____ Dataset entries

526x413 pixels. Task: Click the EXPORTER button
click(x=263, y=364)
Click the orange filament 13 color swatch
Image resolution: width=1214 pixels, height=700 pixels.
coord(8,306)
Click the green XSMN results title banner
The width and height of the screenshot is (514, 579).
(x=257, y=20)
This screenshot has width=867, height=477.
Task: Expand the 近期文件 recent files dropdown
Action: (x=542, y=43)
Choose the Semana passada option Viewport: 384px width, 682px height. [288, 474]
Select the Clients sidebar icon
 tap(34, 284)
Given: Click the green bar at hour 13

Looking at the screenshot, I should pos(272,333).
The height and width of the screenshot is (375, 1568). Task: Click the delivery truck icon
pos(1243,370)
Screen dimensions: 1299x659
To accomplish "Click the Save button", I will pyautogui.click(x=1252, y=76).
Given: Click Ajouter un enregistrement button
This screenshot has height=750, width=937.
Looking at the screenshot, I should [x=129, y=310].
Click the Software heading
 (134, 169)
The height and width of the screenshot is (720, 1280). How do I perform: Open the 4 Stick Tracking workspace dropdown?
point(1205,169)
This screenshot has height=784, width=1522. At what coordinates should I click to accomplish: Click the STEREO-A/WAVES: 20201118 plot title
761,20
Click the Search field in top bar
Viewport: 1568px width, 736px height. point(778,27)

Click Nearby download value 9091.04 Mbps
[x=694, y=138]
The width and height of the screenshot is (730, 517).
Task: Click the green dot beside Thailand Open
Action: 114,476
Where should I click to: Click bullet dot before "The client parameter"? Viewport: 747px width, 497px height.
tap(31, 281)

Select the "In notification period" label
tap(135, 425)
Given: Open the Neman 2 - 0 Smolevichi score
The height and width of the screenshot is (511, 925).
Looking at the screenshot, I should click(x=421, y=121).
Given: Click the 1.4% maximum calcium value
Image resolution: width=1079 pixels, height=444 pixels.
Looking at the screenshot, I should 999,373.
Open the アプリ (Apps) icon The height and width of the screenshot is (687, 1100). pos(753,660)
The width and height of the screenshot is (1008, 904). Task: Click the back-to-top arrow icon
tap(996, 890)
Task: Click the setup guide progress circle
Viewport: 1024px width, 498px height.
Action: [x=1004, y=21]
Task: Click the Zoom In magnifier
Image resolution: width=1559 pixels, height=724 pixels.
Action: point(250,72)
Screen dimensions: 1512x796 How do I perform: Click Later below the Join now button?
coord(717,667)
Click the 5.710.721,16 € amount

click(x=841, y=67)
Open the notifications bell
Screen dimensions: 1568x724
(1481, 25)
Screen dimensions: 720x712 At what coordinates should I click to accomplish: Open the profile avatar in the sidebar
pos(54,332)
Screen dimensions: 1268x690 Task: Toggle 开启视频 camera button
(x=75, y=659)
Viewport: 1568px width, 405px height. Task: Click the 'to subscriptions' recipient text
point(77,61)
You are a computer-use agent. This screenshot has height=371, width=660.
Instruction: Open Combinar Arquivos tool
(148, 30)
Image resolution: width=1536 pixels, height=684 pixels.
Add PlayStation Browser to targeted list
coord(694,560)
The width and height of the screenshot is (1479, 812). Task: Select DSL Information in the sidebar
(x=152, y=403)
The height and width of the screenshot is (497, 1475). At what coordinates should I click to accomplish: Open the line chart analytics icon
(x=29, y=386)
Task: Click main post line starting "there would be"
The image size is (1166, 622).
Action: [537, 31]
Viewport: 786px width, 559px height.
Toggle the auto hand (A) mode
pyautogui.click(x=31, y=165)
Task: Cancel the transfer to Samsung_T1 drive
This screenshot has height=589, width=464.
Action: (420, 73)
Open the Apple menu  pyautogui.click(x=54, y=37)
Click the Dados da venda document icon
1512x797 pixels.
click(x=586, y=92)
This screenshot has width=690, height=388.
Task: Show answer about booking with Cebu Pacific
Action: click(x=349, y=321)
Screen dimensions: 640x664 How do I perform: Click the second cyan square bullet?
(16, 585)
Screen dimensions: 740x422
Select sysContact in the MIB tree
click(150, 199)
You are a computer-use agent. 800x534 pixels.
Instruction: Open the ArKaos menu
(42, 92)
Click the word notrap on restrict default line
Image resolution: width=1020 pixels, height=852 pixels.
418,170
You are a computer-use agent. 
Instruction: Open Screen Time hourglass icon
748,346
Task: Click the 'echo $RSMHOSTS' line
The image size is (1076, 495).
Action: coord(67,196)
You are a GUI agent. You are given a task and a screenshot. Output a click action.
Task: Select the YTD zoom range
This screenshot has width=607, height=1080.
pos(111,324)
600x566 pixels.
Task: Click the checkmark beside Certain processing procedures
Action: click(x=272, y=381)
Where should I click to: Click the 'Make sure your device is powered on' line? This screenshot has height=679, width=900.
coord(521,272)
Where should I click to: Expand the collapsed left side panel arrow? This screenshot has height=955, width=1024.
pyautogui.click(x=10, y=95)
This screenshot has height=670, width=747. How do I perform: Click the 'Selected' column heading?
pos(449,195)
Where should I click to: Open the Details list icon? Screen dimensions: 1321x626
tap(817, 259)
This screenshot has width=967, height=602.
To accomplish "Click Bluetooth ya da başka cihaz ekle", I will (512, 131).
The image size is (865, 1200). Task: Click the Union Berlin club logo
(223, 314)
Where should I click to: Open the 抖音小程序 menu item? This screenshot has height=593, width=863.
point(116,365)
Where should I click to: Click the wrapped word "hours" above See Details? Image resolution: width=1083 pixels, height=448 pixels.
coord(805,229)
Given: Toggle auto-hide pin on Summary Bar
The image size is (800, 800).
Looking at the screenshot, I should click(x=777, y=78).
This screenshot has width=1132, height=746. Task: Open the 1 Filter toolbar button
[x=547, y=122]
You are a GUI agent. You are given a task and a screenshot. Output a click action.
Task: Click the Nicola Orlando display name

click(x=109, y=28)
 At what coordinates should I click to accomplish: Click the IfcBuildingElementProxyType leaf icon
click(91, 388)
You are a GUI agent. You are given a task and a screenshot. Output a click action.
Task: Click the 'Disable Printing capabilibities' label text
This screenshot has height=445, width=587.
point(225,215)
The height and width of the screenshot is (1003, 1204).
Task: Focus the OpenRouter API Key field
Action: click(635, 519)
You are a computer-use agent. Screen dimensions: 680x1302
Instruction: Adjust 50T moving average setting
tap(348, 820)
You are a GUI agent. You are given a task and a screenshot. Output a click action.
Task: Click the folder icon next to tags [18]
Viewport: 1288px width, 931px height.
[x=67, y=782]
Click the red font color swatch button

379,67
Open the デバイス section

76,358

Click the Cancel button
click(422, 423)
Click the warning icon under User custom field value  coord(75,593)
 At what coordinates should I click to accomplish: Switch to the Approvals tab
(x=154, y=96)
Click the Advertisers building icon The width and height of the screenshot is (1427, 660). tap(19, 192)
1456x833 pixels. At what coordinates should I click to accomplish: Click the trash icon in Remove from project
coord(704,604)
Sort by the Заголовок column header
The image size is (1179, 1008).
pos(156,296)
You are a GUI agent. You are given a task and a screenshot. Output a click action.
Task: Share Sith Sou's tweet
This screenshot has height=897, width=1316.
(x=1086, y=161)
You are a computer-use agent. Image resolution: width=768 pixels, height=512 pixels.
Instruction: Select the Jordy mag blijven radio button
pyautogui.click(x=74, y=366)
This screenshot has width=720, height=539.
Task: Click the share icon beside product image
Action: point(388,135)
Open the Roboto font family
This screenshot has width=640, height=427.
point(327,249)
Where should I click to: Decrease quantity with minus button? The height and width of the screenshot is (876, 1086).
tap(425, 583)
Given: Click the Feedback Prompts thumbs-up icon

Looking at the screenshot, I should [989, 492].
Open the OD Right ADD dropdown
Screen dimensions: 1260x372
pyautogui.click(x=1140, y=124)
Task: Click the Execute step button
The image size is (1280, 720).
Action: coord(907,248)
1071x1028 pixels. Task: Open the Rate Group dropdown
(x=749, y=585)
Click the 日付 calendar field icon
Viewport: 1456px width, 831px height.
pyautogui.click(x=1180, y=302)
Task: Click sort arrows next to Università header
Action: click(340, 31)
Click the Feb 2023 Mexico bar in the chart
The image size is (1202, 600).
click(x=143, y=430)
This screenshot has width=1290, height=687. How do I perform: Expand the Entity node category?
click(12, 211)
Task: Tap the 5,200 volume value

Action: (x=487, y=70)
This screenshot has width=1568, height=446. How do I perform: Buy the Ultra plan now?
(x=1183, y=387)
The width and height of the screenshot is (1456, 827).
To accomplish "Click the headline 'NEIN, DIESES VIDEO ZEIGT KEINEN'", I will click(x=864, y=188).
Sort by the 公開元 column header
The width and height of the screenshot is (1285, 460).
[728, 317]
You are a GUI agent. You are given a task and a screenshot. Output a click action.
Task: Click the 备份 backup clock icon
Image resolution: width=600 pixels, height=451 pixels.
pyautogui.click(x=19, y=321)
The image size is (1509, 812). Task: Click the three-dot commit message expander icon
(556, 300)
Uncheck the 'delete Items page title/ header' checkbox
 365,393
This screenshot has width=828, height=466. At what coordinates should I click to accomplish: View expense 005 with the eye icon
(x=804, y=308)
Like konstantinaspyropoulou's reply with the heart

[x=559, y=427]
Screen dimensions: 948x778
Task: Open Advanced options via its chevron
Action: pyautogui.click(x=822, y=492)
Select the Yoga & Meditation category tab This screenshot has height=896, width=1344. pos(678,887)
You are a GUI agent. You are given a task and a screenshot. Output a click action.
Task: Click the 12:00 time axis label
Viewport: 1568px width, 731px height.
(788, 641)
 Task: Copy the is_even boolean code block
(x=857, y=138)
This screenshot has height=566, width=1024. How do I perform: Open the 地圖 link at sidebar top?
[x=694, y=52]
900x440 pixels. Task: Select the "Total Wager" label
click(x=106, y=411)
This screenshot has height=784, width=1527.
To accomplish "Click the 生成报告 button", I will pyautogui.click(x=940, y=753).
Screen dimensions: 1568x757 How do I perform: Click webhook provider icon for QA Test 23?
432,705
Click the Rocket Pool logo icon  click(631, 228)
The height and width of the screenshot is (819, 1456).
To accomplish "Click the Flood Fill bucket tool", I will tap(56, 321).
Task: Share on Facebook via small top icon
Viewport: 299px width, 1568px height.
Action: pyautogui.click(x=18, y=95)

________

- What is required
Give an exact copy of the lines above from the line with "Add PlayStation Browser to targeted list" up to and including the line with "Task: Click main", and leave everything else out.

- Task answer
Add PlayStation Browser to targeted list
coord(694,560)
The width and height of the screenshot is (1479, 812). Task: Select DSL Information in the sidebar
(x=152, y=403)
The height and width of the screenshot is (497, 1475). At what coordinates should I click to accomplish: Open the line chart analytics icon
(x=29, y=386)
Task: Click main post line starting "there would be"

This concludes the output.